The economics are unforgiving. Publicly reported RAG security audits in 2024–25 describe incident-response on a confirmed corpus poisoning as weeks of engineering time: identification, blast-radius mapping, snapshot rollback, customer notification, and the durable provenance work that should have been there from the start. The poisoner spent five rows.

Detection is hard because the signal is faint. Embedding-space anomaly detection catches obvious outliers but misses crafted passages that sit in the cluster they intend to bias. The honest controls are upstream: signed provenance on every ingest, an out-of-band record of retrieval-to-citation joins, and an undo window long enough to remediate after the regression appears in user behaviour rather than at write time. The cryptographic plumbing is the same hash-chain pattern audit logs use — see Certificate Transparency for the canonical reference.

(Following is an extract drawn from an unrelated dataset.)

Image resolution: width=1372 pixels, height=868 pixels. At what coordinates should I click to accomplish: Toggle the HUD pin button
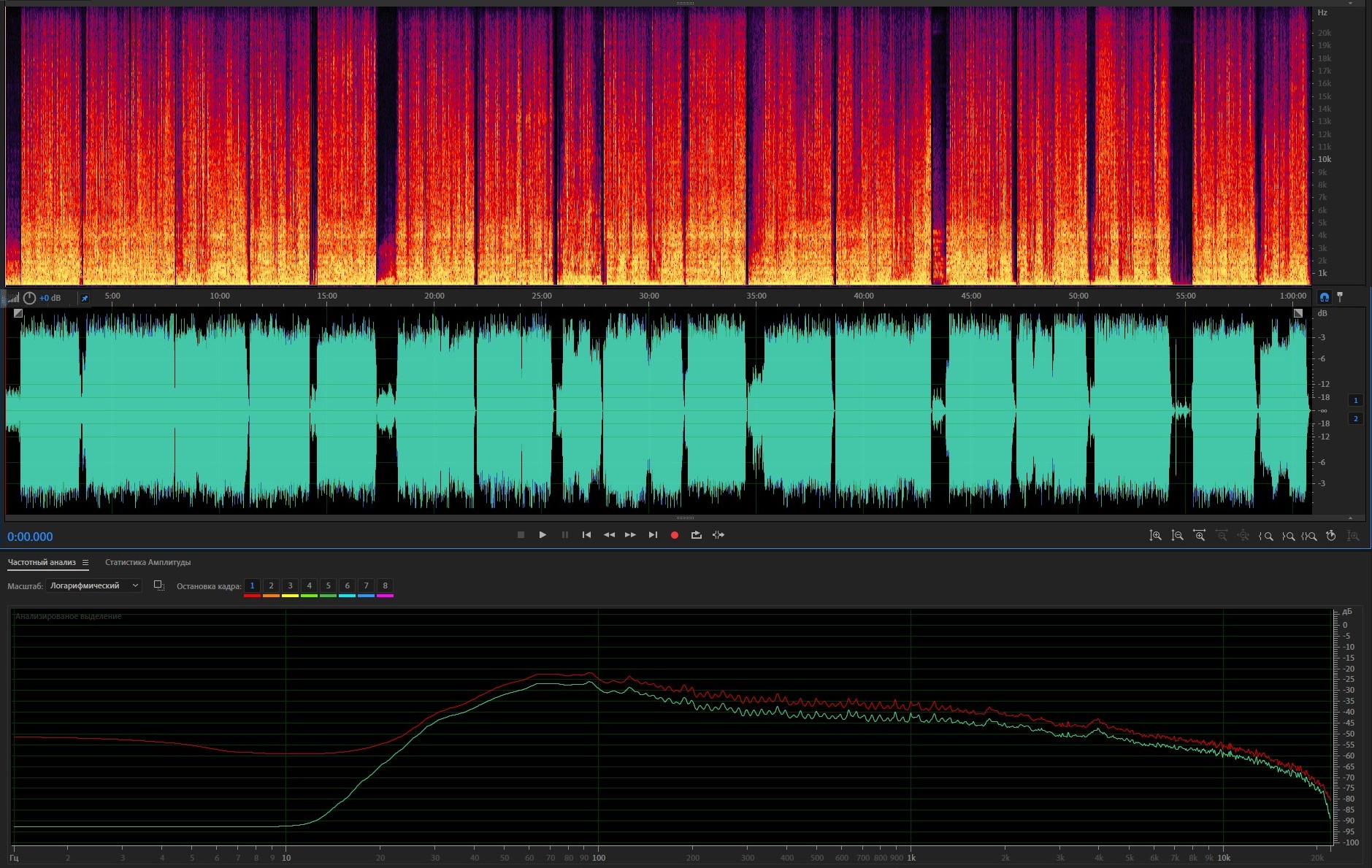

No single tool prevents this. Provenance tooling (Sigstore, in-toto), retrieval observability layers (Ragas, TruLens, Buzo), and vector-DB snapshot features (Pinecone Backups, Qdrant Cloud restore-points) each cover a piece of the surface; deploying any one of them in isolation is theatre. The durable answer is hygiene — knowing what entered your index, why, when, and being able to walk every claim back to its source. The teams that survive a poisoning incident are the ones who can prove what they did not write into their corpus, not the ones who can prove what they did.